Researchers at Harvard University, Boston, Massachusetts have discovered that hundreds of bacteria in the soil literally eat up the worlds most potent antibiotics, and are able to prosper with the drugs as their only source of nutrition.

London, April 4 : Researchers at Harvard University, Boston, Massachusetts have discovered that hundreds of bacteria in the soil literally eat up the world's most potent antibiotics, and are able to prosper with the drugs as their only source of nutrition.

A study of soil microbes taken from 11 sites found bacteria that could resist antibiotics 50 times stronger than the standard for bacterial resistance.
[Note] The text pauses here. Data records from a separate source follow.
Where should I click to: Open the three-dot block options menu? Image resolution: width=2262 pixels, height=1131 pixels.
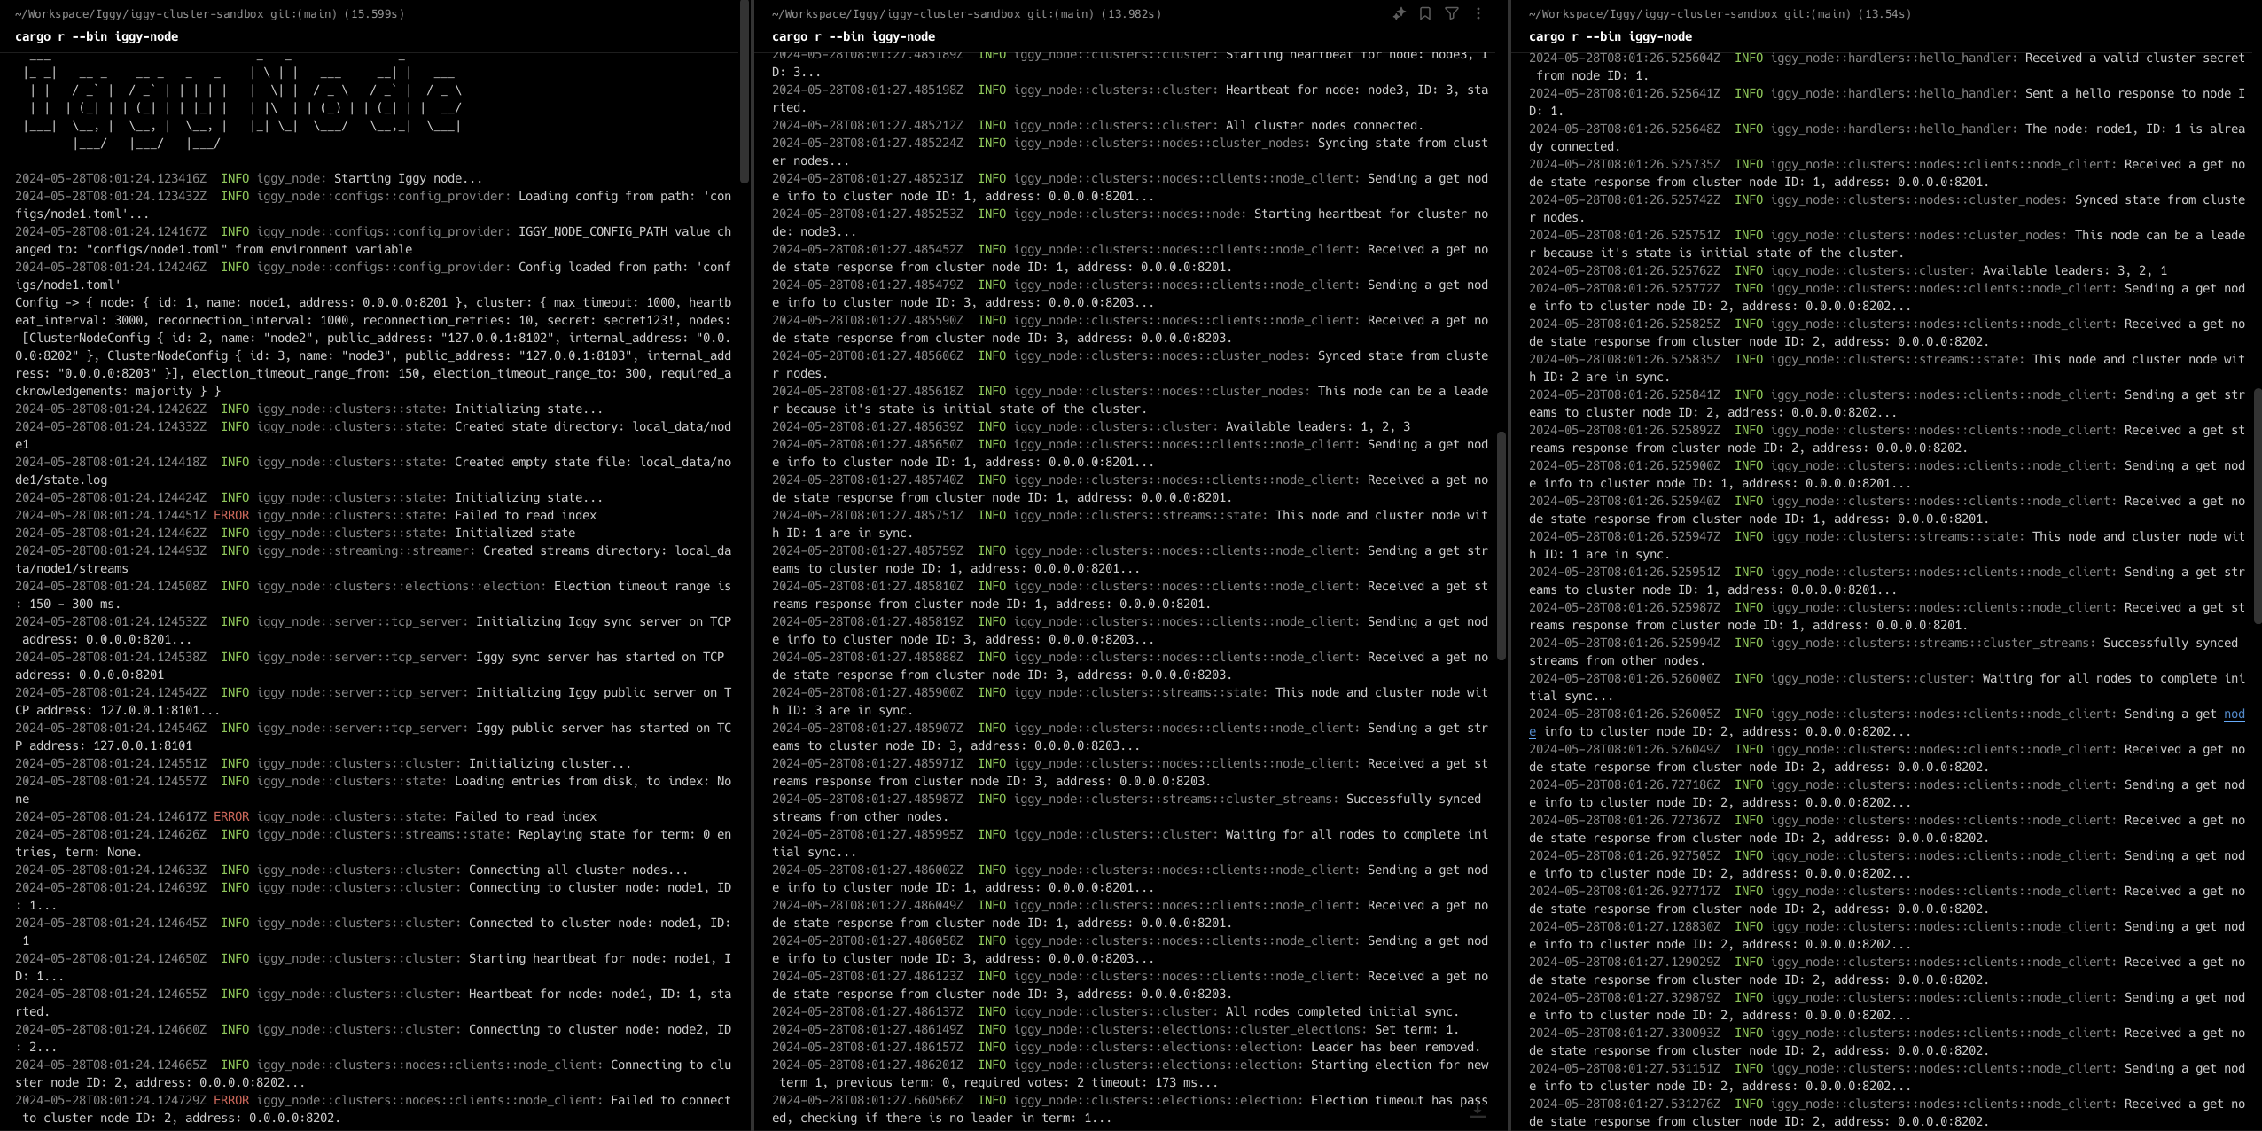point(1478,13)
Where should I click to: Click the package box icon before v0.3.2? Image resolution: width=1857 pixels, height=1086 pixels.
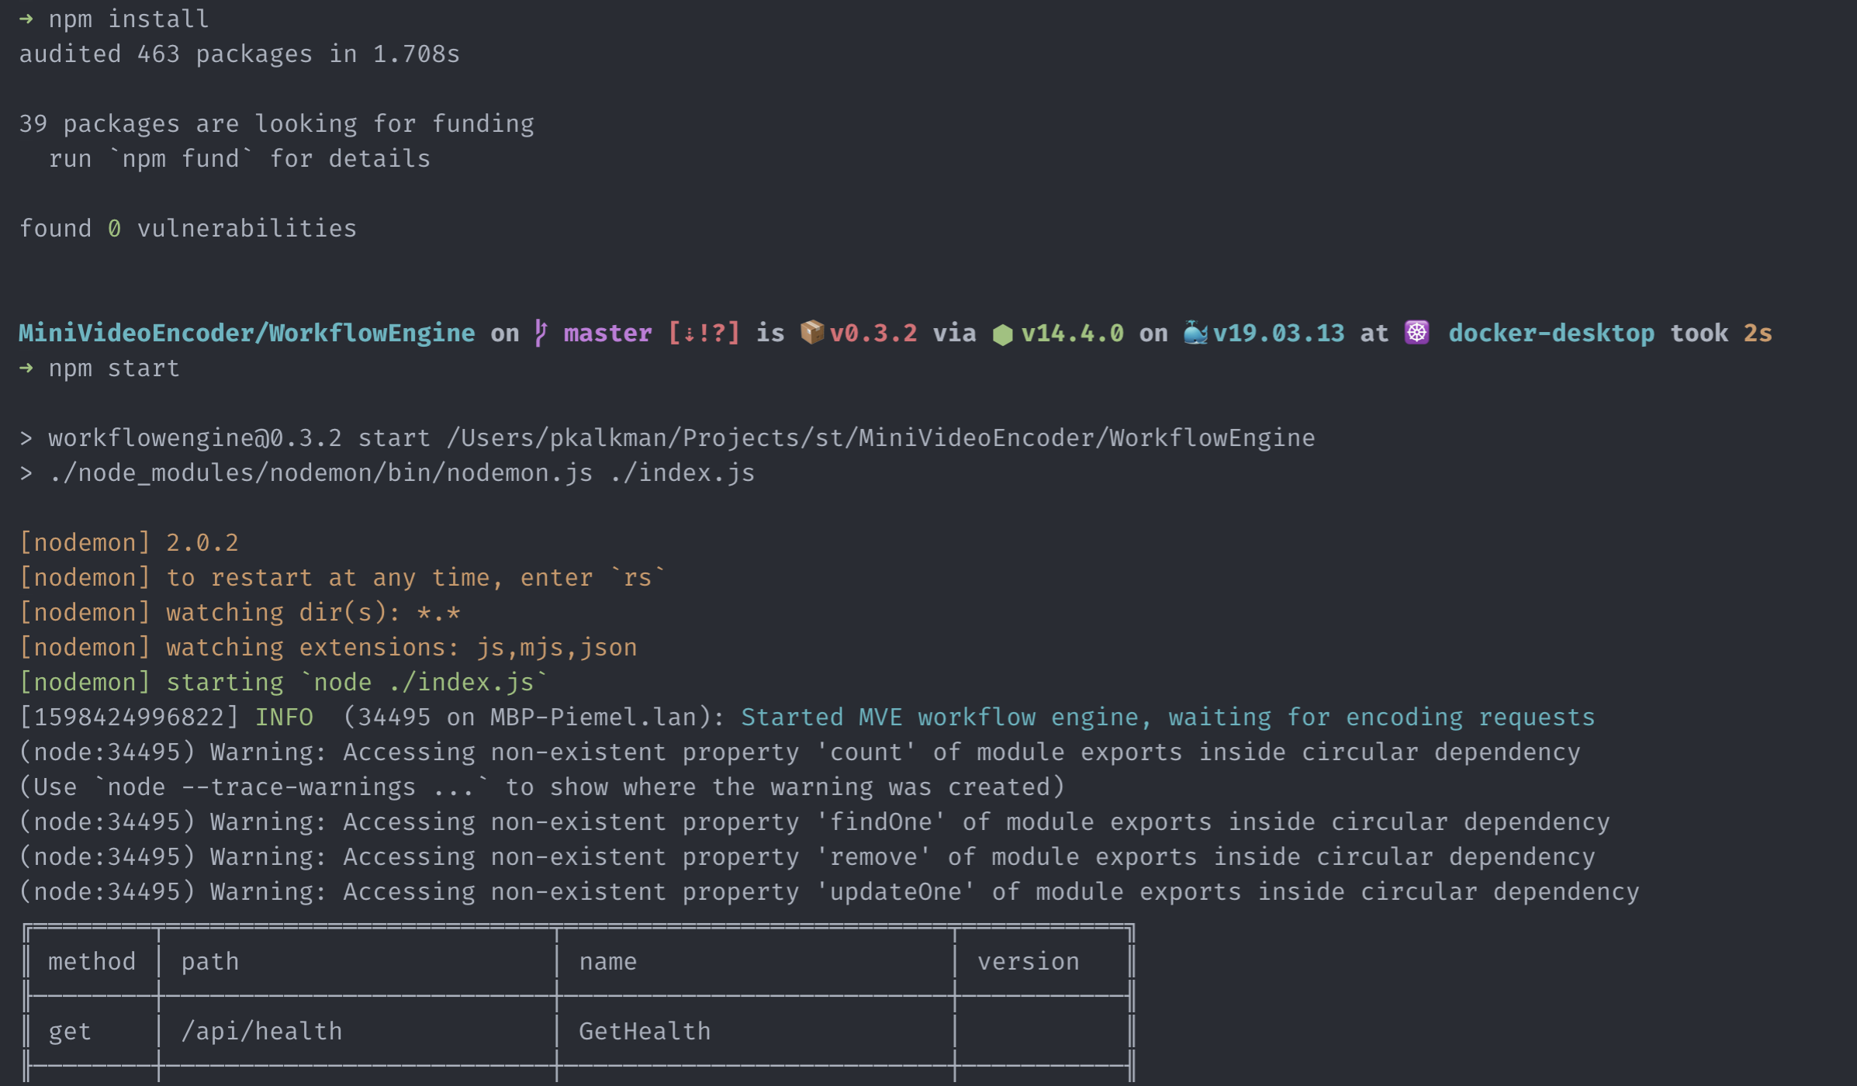(811, 333)

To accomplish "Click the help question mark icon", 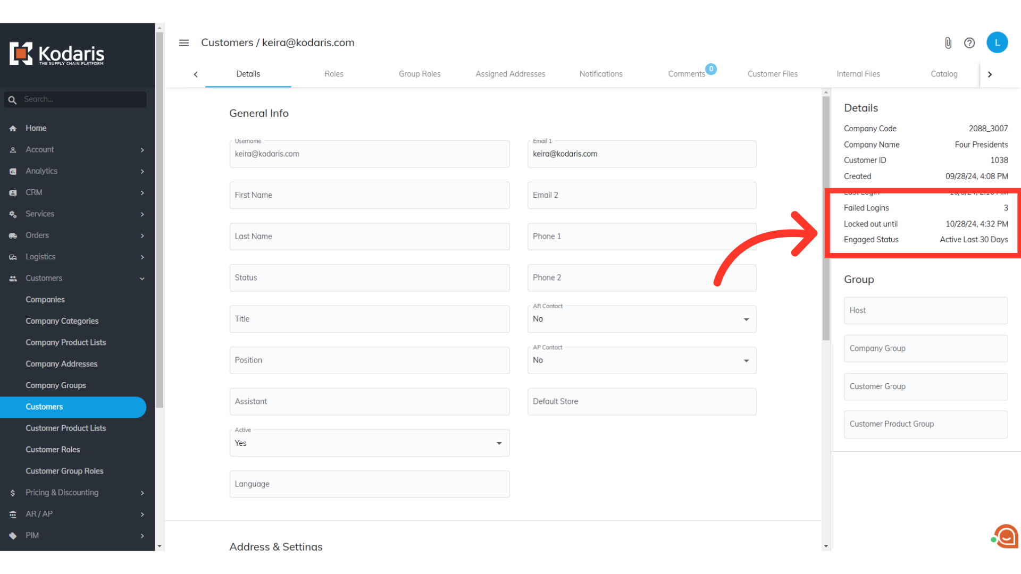I will point(969,43).
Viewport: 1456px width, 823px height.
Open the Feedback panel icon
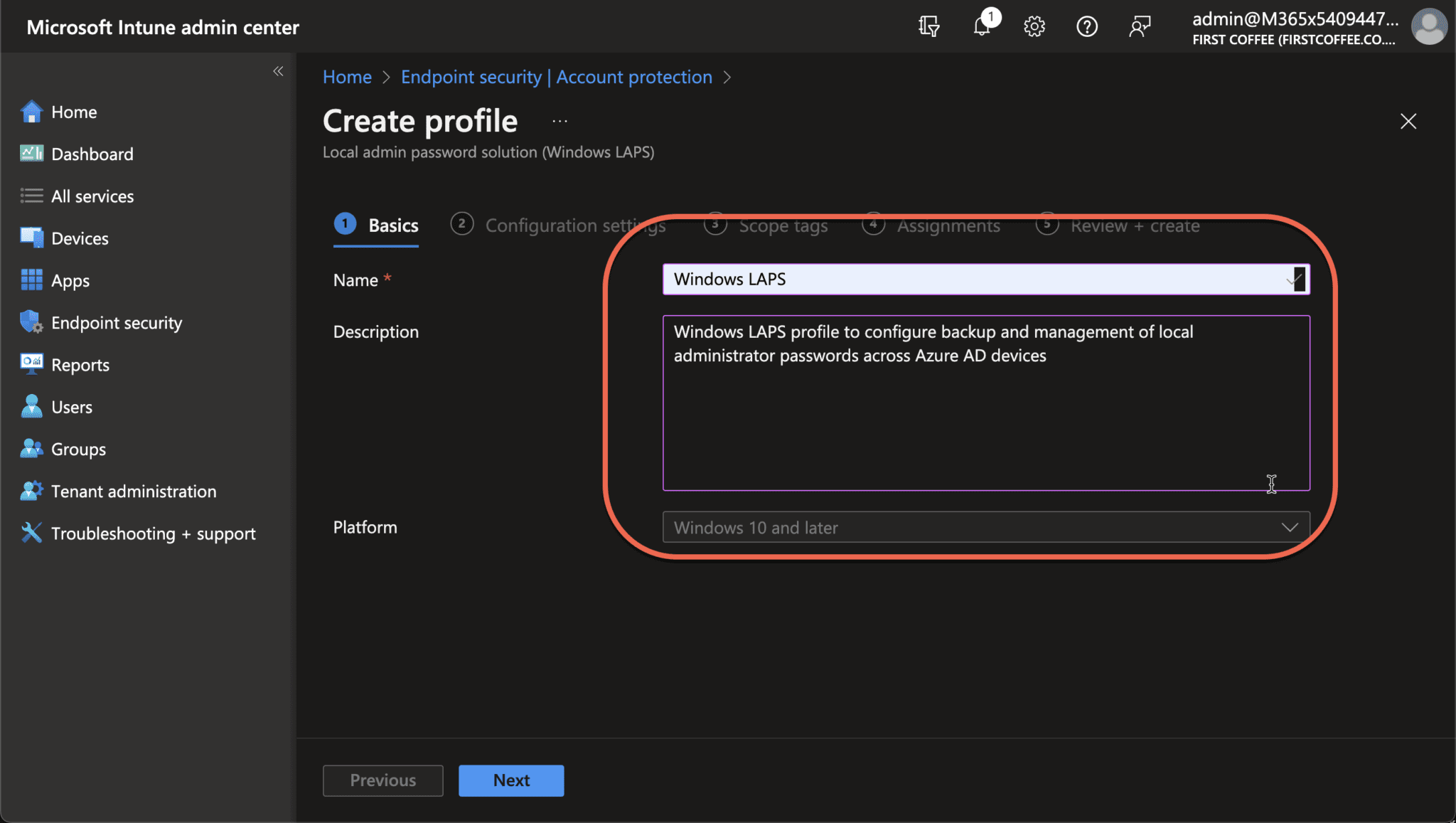1140,26
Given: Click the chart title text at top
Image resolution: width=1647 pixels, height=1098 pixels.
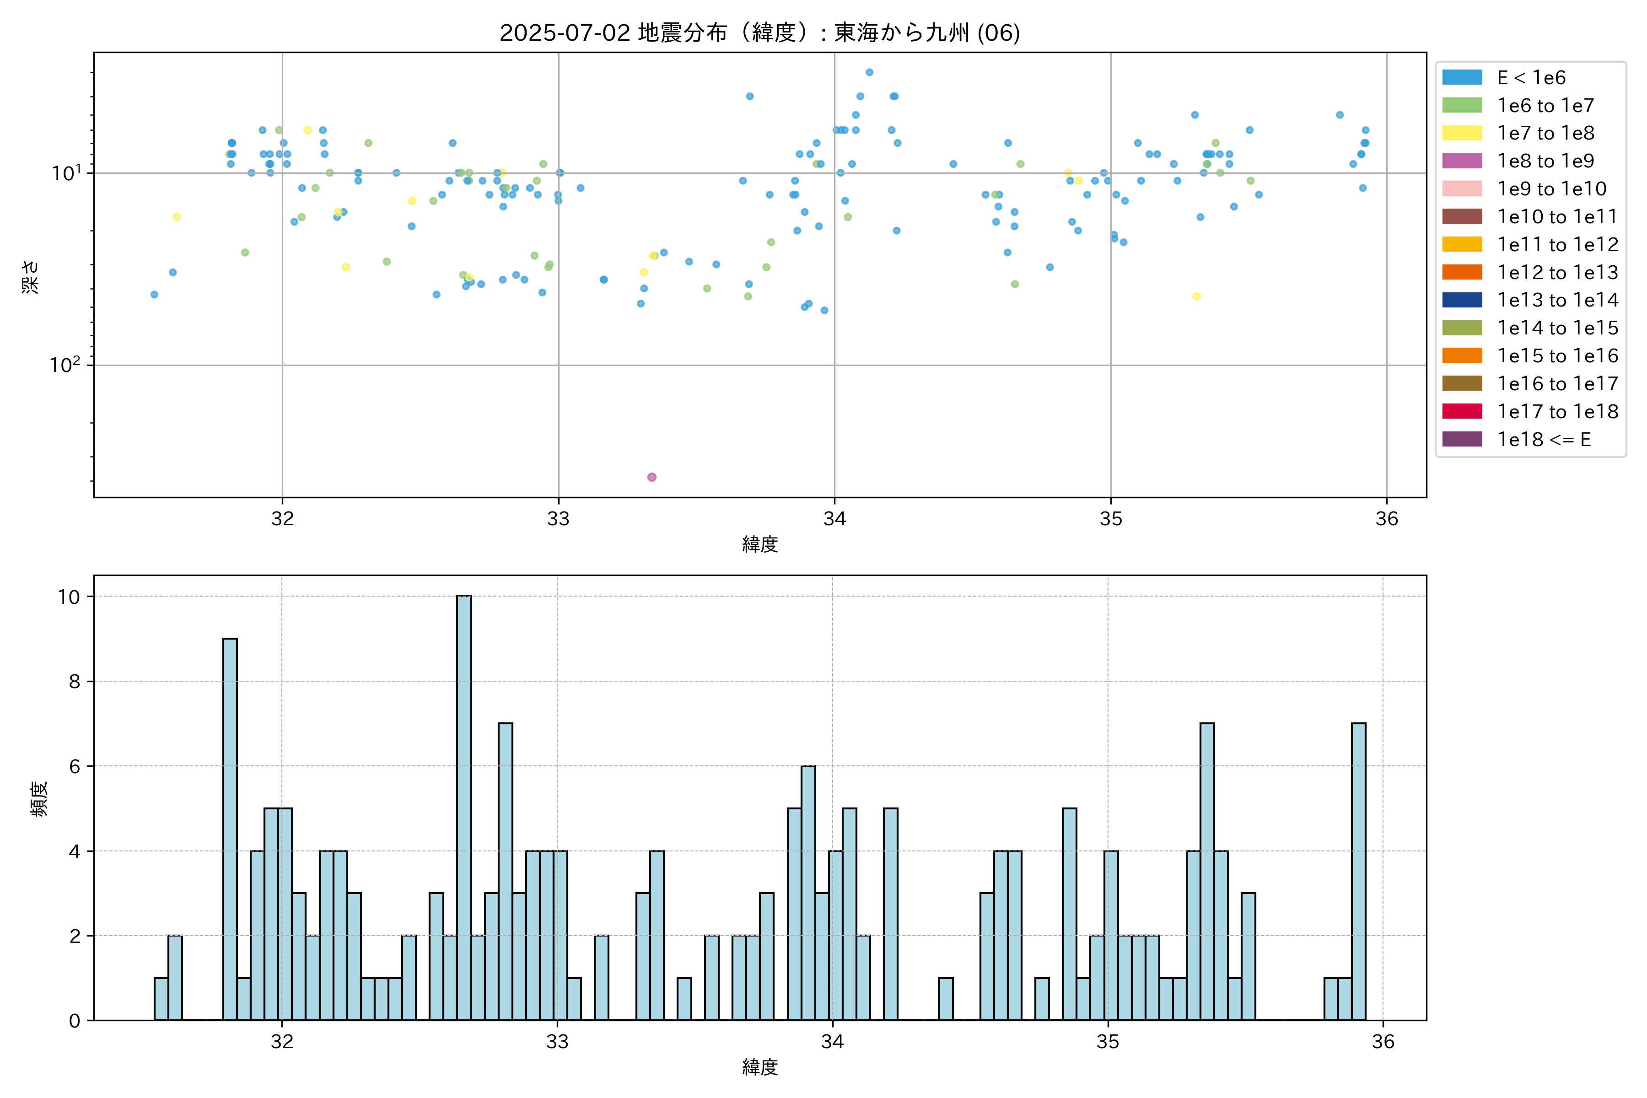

The researchers say that while the "ultra-bugs" don't normally cause disease, the bacteria might pass drug resistance onto their deadly kin.

While hunting for soil bacteria that can turn plant waste to biofuels, a team of microbiologists led by George Church of Harvard University, Boston, Massachusetts, decided to grow soil samples in pure antibiotics as a control.

"We expected not to find a lot of bacteria that could eat antibiotics for breakfast. We were kind of surprised," New Scientist magazine quoted Church, as saying.

For the study, the team collected more dirt from farms, forests and parks around the northeast United States and Minnesota. All the soil samples contained bacteria that can live on antibiotics, and many subsisted on multiple drugs.

The researchers found that not only could the soil bacteria survive on older antibiotics that many bacteria have developed resistance to, such as penicillin, but they could digest modern-day silver bullets as well, including ciprofloxacin.

Moreover, many of the bacteria were found to be resistant to the bulk of antibiotics, though they often could not grow without alternative food sources.

"They are resistant to virtually all antibiotics," said microbiologist Morten Sommer, also at Harvard.

The team found that among 75 strains they tested, half were resistant to clinical doses of 17 of 18 antibiotics.

Sommer said that the trait is particularly worrisome. The bacteria were not known to attack humans, but some were close relatives, such as members of the Burkholderia cepacia complex, a group of bacteria that infect people with cystic fibrosis, and Serratia marcescens, which can cause blood infections in people with compromised immune systems.

Church said the finding underscores the extent to which bacteria have developed resistance to antibiotics, a process that started almost as soon as penicillin was introduced in the 1940s. Overuse and misuse of antibiotics have since fuelled the rise of drug-resistant superbugs.

"This is yet another way of looking at resistance," Church said of the study.

He said the microbes he found may be using a new way to disarm the antibiotics, but it may take some time to figure that out.

The study is published in the journal Science.